Bhagavagd Gita - Session 3- Track 302

The analyses of Sri Krishna He says is that, ‘If however you examine the whole process of Karma, you will find that you have right to action but no right to fruits of action. Whereas those people who are engaged in vedavāda, they want to possess the result, they want to claim the result, they want to enjoy the result, they want to cling to the result’. And this is, according to Sri Krishna, a mistake, an error. If, as a matter of fact, you have no right over the results and still you want to claim results, to cling to results is based on some kind of ignorance; that process itself is result of ignorance. That is why the great and famous sentence, which is chapter 2, verse 47, He says:

karmaṇyevādhikāraste mā phaleṣu kadācana |
mā karmaphalahetur bhūr mā te saṅgo ’stvakarmaṇi ||47|| (II)

This is the famous verse of the Bhagavad Gita, according to many, this is the greatest message of the Gita; but as you shall see latter on, this is the ‘first’ message but ‘not the last’ message of the Gita. This is not the mahāvākya of the Gita, this is the first vākya; mahāvākya will come much later: but it is the starting point. The first great sentence of the Gita is this:

“To action alone have thou the right, but not to its fruits. Do not therefore act for the sake of the fruits of action. But at the same time therefore, do not cling yourself to inaction.” (II, 47)

In one sentence you might say, one of the most important elements of Karmayoga is expounded, based upon the truth that since for fruits of action you have no right, (this the Buddhiyoga tells you when you discriminate all the aspects of Karma) this is the one conclusion that you arrive a. Just as by Buddhi you discriminate between the ‘Immobile’ and the ‘Mobile’, (that we saw already earlier) similarly when you analyse the action by Buddhi you realise that you have no right over fruits of action. Once you do action what results it will produce, it is no more in your hands! It is like the bullet, which goes out of your gun. Once it has been thrown out, it is now no more in your hands as to what will happen. It is not in your hands, even if you try to make it in your hands, it is not in your hands. Knowing this fact, it follows that you should not therefore, cling to the fruits of action, it is not in your hands. And whenever you do the action, do not do the action for the sake of ‘enjoyment’ of the fruits of action. Even if fruits are produced, you remain with regard to the fruits equal minded. But do not cling to them, because it means that you have a right to them, which is not true.

And the next few sentences, which are here, are expository of this basic proposition. We shall read them, and then we shall come back again to reflect upon them.

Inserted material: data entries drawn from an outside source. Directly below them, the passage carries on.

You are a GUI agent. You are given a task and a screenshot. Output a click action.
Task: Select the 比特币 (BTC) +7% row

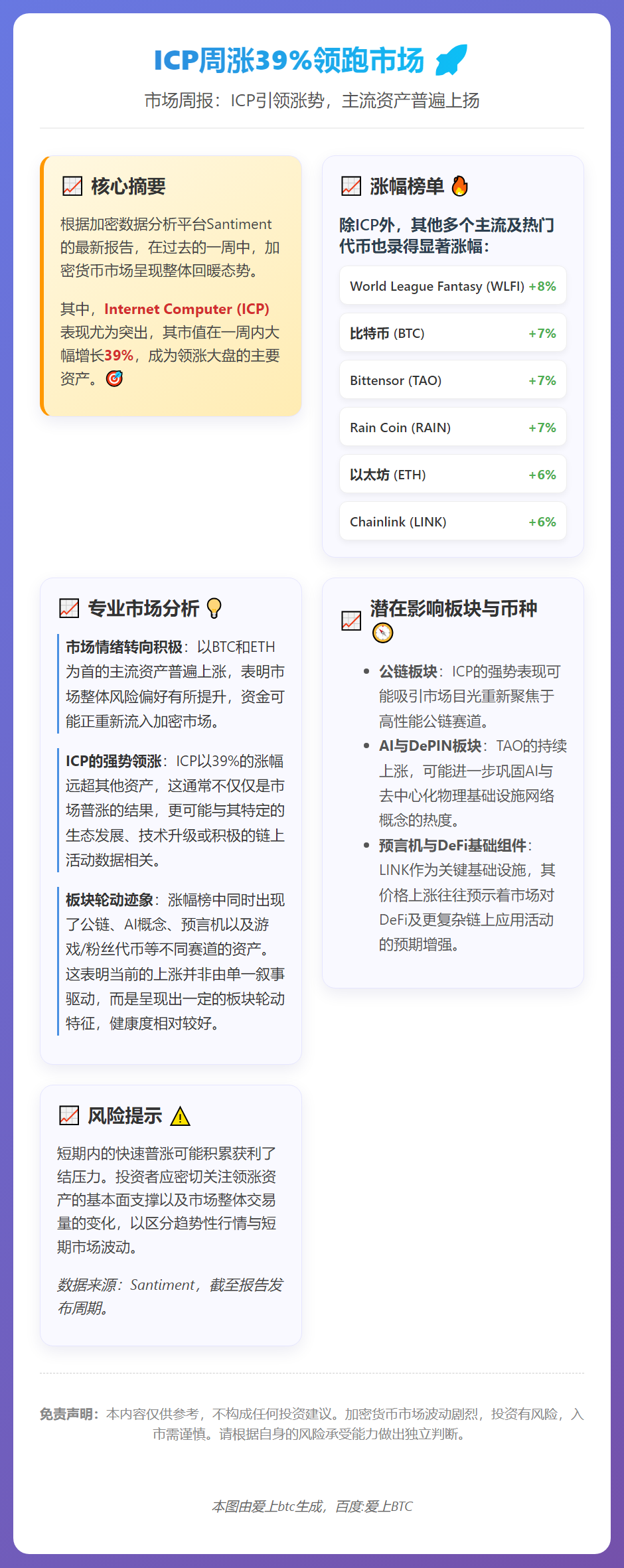tap(453, 333)
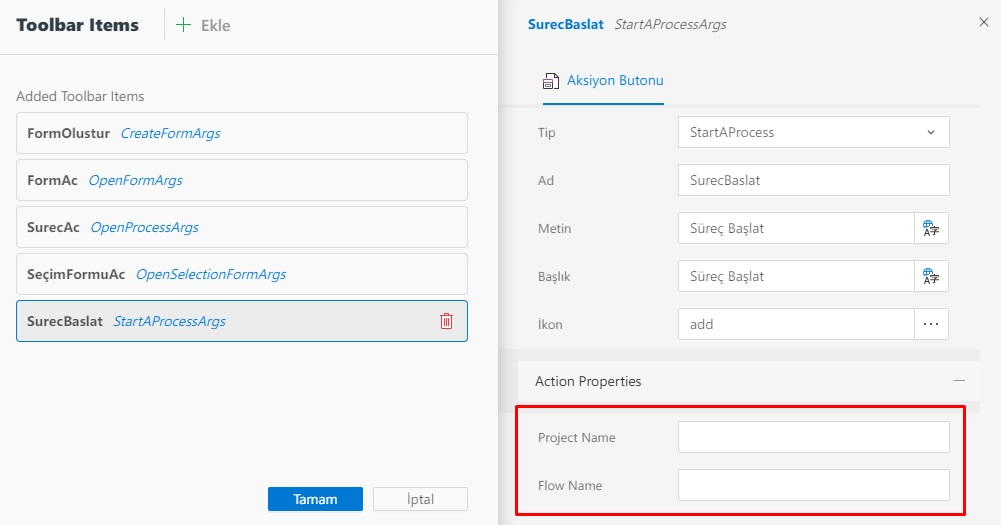Click the Project Name input field
The height and width of the screenshot is (525, 1001).
(813, 437)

The next one says:

yogasthaḥ kuru karmāṇi saṅgaṁ tyaktvā dhanaṁjaya |
siddhyasiddhyoḥ samo bhūtvā samatvaṁ yoga ucyate ||48|| (II)

In the last sentence we saw that even though you are not to cling to the fruits of action, even though the enjoyment of the fruits of action is not to be the motive of your action, still you should continue to act. But how will you act then? If ultimately you are not going to enjoy the fruits of action, (and normally people act only for the sake of that), and still you have to act, then how will you act? Therefore Sri Krishna says, yoga-sthaḥ kuru karmāṇi, ‘you do action’, but how? yoga-sthaḥ, ‘be settled in yoga’; saṅgaṁ tyaktvā, now this is a very important word saṅgaṁ tyaktvā, ‘you give up the attachment’. The entire root of all bandhaṁ, all bondage is saṅgaṁ, attachment. The whole Gita’s teaching that all bandhaṁ, all kind of bondage is because of attachment. Therefore, saṅgaṁ tyaktvā yoga-sthaḥ kuru karmāṇi, ‘give up the attachment,’ and when this will be done then what will happen? siddhy-asiddhy, ‘whether you succeed or you fail’, in regard to both of them samo bhūtvā, ‘you will become equal minded’. And then He defines what is yoga, because the first word was yoga-sthaḥ kuru karmāṇi, ‘you be settled in Yoga and do actions’. Now, He says what is Yoga? samatvaṁ yoga ucyate, the equanimity, the complete equality of consciousness in regard to honour or dishonour, success or failure, this state of consciousness itself is Yoga: this is the definition of yoga. That if you can attain to a state where you are equal, in regard to pleasure or pain, in regard to wealth or poverty, in regard of honour or dishonour, success or failure, then you are said to be in Yoga. With that state of consciousness do the Karma.